→ **Selected passage**:
━━━

'South Park: The Stick of Truth' is offensive, hilarious and fun
The game's art style makes it indistinguishable from the cutscenes and the TV show.
As the saying goes, if you want to do something right, you’re going to have to do it yourself.
After a string of failed games by now-defunct Acclaim Entertainment, “South Park” creators Matt Stone and Trey Parker retook control over future game development with the creation of their in-house entertainment label, South Park Digital Studios.
Their increased involvement with games bearing the name “South Park” has resulted in a couple of true-to-source XBox Live Arcade titles, but even those weren’t what fans wanted. Fans have been clamoring for a game that looks, feels and sounds like the animated show.
To that end, South Park Digital Studios entered a partnership with Obsidian Entertainment, the studio responsible for some of the best — albeit buggiest — role-playing games ever made, including the massive “Fallout: New Vegas” and cult favorite “Alpha Protocol.”
The result of that partnership is “South Park: The Stick of Truth,” a role-playing game written by the very people responsible for 17 seasons worth of TV episodes, a feature-length movie and equal parts hilarity and controversy.
“South Park” fans can rest easy, knowing that there were no punches pulled on the PC version I played and that the game is just as offensively hilarious as the show. It’s important to note that there are five different versions of the game, with only the North and South American versions being completely uncensored on all platforms. Germany and Austria’s version has removed some of the humor in the console version and Nazi symbolism from all versions. The rest of Europe and Russia will have censored console versions and the Australian version is censored across every platform.
The game’s humor matches and exceeds the level of offense the show generates. It even shocked me, a lifelong fan who has seen every episode multiple times. It should go without saying, but if you’re easily offended, this is most definitely not the game for you.
You have been warned.
On the other hand, if you’re familiar with the adventures of Stan, Kyle, Cartman, Kenny and Butters, you’ll feel right at home with the setting of “The Stick of Truth.” The game is visually indistinguishable from the show, and each character is voiced by the voice actor who brings them to life on the screen.
The amount of fan service packed into every aspect of the game is impressive — you’ll meet up with the Underpants Gnomes, visit Tweek’s family coffee shop and hang out at Cartman’s house. Every piece of loot you gather is a callback to the show. Even the familiar banjo twang that opens each episode greets players when they boot up the game. From start to finish, this is a true “South Park” experience.
The game itself revolves around the conceit that the boys are playing swords and sorcery, so the game is filtered through their eyes. Cartman is a wizard king, Butters is a noble paladin, Kenny is a beautiful princess, and they’re all at war with the dastardly elves (Stan and Kyle’s faction).

━━━

→ **Stored data**:
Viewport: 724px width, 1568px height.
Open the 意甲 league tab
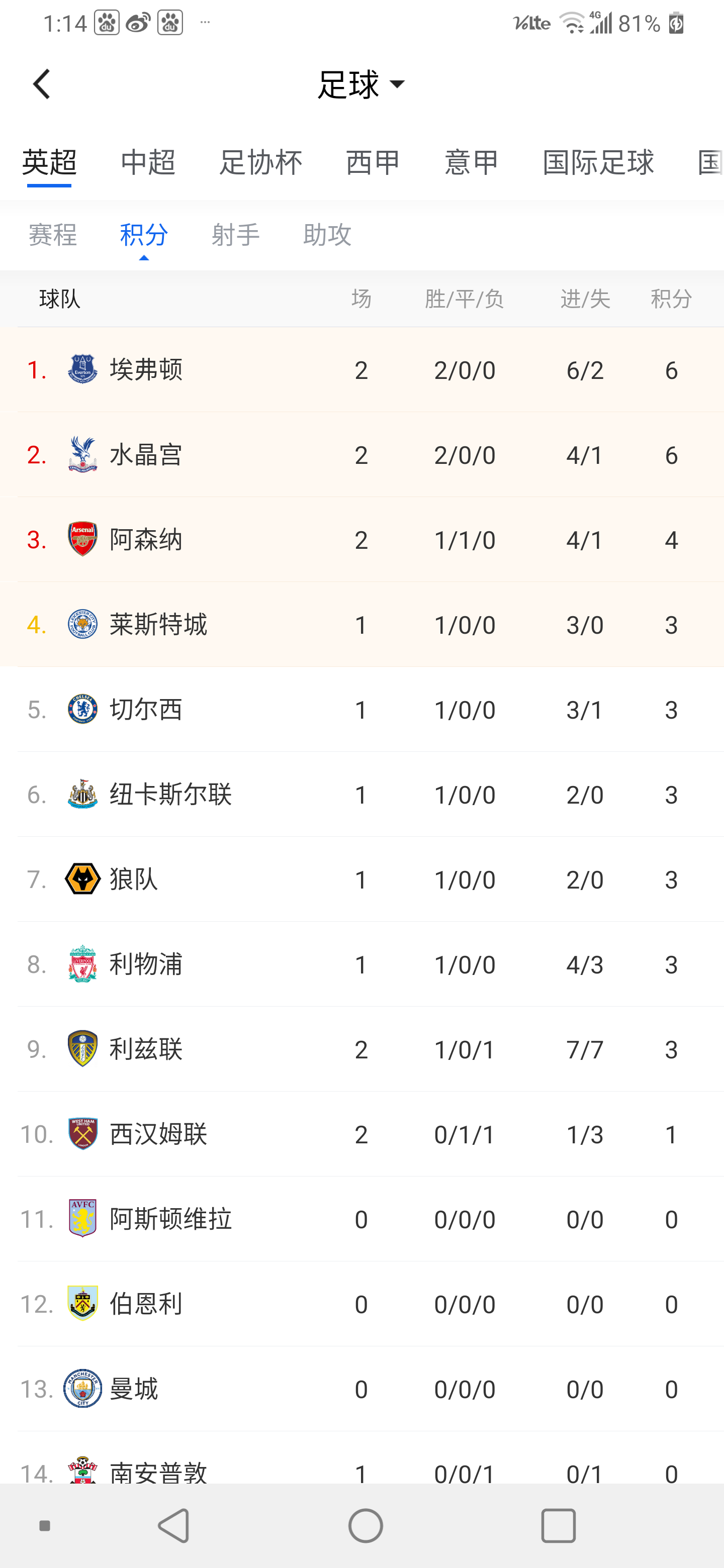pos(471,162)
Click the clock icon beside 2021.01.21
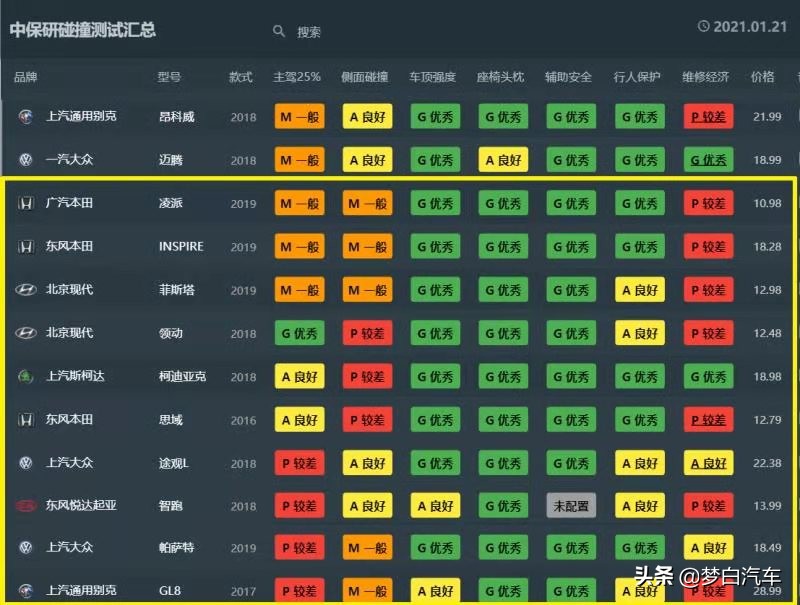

━━━

→ **Short problem**: Please carry on the review of "South Park: The Stick of Truth" from the end of its last paragraph, which describes the boys' war against the elves.

→ **Answer**:
You play as the new kid in town who helps to turn the tide of the make-believe war, thanks to the power of your magical flatulence. Of course, in true “South Park” style, everything goes off the rails very quickly and you must eventually help save the town from a great evil that I won’t spoil here.
You’ll create your own version of what the new kid looks like, choosing one of the four classes (fighter, wizard, thief or Jew), then from a decent array of customization options. You’re then dropped into the town of South Park. You can explore most of the town from the start, though you’ll open up new areas (including the exotic, faraway land of Canada) as you gain new abilities. Like most role-playing games, you’ll gain side quests, experience points and loot as you traipse about talking to folks.
Along the way, you will amass a crew of companions, though only one of them at a time can accompany you. Most of them have a special ability that will help you get past certain obstacles and each have their own abilities in combat. For instance, Butters has the ability to heal people in and out of combat, while Stan harnesses the power of his dog to … well, short out certain electrical sources on the map.
You can easily swap between buddies from the menu, which is set up to resemble a social media website. Non-playable characters are added to your roster of friends, which will increase the amount of perks you unlock, giving you more reason to explore the town and complete quests. The game is largely driven by the narrative, though, so while there are side quests, these are relatively sparse.
A fair amount of time is spent in combat, which is handled with a turn-based timing system. You have regular, heavy, ranged and special attacks, each of which are tied to the timing of your button presses. A prompt will be show in the attack animation and if you time your button press correctly, your attack will do more damage. The same mechanic applies to defense. Enemies will adjust to your tactics, forcing you to switch between melee and ranged attacks. Fans of games like “Paper Mario” will feel right at home with this system. Personally, I’ve always found this type of system engaging, because you’re doing something in every encounter.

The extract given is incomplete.